Definitely. I realized there are a few things that revolve around a recipe that food businesses need to understand, and one of the most important is recipe cost. That’s one of those tricky things as a small food business that you don’t want to think about or do the math to understand, so we make it super easy. Then you can make informed decisions about pricing for your website, at markets, and for retail as well. I remember at SlantShack we used to have confusing spreadsheets and it seemed like the numbers were different every time I looked at it.
Later on, we’ll be able to do really interesting things like telling users if they’re paying too much for a certain ingredient based on meta-data from our whole userbase. Once we’re able to do that, we can really make an impact for food startups and the product pays for itself many times over.
Aside from costing, ReciPal is inherently just a nice recipe and ingredient manager. Everything is in one place, available from any device, and you can’t lose that data because it’s online and backed up.
You shared a story about someone using ReciPal to help them test a product concept…

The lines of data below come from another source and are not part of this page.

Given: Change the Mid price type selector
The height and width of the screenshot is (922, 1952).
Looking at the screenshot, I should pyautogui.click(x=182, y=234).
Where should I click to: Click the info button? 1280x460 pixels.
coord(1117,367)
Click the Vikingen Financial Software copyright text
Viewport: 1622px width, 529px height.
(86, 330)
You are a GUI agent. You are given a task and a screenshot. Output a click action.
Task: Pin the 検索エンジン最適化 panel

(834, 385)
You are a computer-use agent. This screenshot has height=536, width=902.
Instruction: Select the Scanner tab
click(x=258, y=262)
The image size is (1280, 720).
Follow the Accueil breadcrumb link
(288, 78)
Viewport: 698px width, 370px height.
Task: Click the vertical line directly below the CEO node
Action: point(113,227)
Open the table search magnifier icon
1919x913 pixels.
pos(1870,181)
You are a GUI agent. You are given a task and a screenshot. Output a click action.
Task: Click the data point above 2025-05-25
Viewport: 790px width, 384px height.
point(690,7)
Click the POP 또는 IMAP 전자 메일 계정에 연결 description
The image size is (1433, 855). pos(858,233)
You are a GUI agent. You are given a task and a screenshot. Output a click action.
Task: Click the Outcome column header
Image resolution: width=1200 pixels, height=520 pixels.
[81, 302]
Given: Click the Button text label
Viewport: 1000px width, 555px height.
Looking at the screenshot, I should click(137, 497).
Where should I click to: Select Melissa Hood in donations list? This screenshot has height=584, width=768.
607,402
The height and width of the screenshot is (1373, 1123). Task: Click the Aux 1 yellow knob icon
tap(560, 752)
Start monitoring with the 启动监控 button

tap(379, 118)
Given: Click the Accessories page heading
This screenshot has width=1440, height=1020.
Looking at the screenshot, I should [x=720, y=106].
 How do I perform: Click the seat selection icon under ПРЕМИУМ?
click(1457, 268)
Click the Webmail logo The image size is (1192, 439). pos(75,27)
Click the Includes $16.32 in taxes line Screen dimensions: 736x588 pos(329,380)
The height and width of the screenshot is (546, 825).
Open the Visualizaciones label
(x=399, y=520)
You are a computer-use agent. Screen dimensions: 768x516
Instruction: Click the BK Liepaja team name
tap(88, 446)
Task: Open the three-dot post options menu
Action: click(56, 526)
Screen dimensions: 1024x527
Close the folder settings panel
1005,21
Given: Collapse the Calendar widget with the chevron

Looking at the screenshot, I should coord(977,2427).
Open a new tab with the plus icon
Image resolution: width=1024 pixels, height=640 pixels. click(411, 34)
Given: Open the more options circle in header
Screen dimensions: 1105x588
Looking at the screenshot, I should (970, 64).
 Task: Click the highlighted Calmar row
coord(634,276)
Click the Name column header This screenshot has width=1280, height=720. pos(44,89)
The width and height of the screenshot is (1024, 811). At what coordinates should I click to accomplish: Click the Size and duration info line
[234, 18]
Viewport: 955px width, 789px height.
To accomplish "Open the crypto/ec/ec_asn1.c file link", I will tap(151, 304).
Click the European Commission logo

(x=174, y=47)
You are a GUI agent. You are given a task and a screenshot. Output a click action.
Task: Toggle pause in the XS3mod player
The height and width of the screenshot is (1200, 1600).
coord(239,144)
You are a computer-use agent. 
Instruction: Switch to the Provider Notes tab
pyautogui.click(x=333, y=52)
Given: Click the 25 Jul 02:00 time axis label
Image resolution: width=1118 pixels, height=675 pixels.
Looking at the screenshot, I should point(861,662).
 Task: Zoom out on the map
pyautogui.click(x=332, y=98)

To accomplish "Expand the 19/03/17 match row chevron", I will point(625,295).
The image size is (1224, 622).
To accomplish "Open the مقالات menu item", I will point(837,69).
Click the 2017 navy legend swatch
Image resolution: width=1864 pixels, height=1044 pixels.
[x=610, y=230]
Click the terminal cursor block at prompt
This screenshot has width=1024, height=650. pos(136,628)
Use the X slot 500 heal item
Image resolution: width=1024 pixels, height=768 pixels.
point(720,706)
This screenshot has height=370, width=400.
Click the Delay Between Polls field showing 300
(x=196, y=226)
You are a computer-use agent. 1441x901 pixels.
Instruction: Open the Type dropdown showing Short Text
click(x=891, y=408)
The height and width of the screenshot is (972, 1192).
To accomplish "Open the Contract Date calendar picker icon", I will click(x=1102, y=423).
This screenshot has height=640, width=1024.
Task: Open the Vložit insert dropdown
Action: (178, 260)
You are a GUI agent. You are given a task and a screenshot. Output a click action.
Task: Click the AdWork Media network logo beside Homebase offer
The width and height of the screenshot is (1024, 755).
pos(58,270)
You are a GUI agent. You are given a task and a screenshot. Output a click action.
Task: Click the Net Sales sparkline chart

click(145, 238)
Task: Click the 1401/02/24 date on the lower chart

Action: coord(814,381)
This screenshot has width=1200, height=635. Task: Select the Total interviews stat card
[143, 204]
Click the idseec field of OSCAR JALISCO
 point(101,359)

A friend of a friend started doing Crossfit and was making these protein energy balls for his class and everyone was going bonkers for them. But he wanted to test it beyond his immediate circle. He remembered I had told him about ReciPal when he was visiting New York and quickly created a nutrition label along with a simple front of package label. Within a couple of hours he had a professional looking product that he was showing a local organic store manager, who thought it was a real product with a company and team behind it. So now he’s trying to decide whether to crowdfund the project or find a partner to join forces with. I thought it was a great example of using lean practices to get quick, cheap, and valuable feedback.
Let’s say someone wants to get set up with ReciPal- do you offer any consultation or customer service for users?
We really pride ourselves on our customer service. The usual response time to customer emails is probably 30 minutes and we’ve worked hand-in-hand with a number of our customers that have required more custom solutions (children’s labels, estimating nutritional content for an ingredient, etc.).
Some of our bigger customers are also interested in an API, so we’re working together on that. Our users are always giving us great feedback, which we often build into the product.
We don’t offer formal consultations, but are always there to help and are thinking about handling the process for users that don’t want to do it themselves and would prefer someone experienced to do the work.
What about pricing- you have tiers ranging from free to enterprise-level unlimited use, right?
Exactly. For small food businesses it usually ends up being free because we offer a few free recipes when you sign up. Beyond that, it’s either $19 for a single recipe, $49 per month for unlimited recipes, or $99 per month for unlimited recipes for a group (this is great for commercial kitchens and incubators that want to offer a premium service). Even if you cancel your subscription, you’ll be able to edit existing recipes and update them if they change. Wherever you fall, it’s by far the most reasonable option out there.
Finally, any tips for getting the most out of ReciPal?
We have a few “pro” features that make it really simple to create similar recipes. You can copy a recipe, scale a recipe to a different size, and also turn a recipe into an ingredient (an ice cream base is a good example). It removes a lot of the repetition from making recipes. However the biggest thing for getting the most out of it is sending feedback, because almost all of that feedback is realized as a new feature on the website, an enhancement to an existing feature, or just a better experience.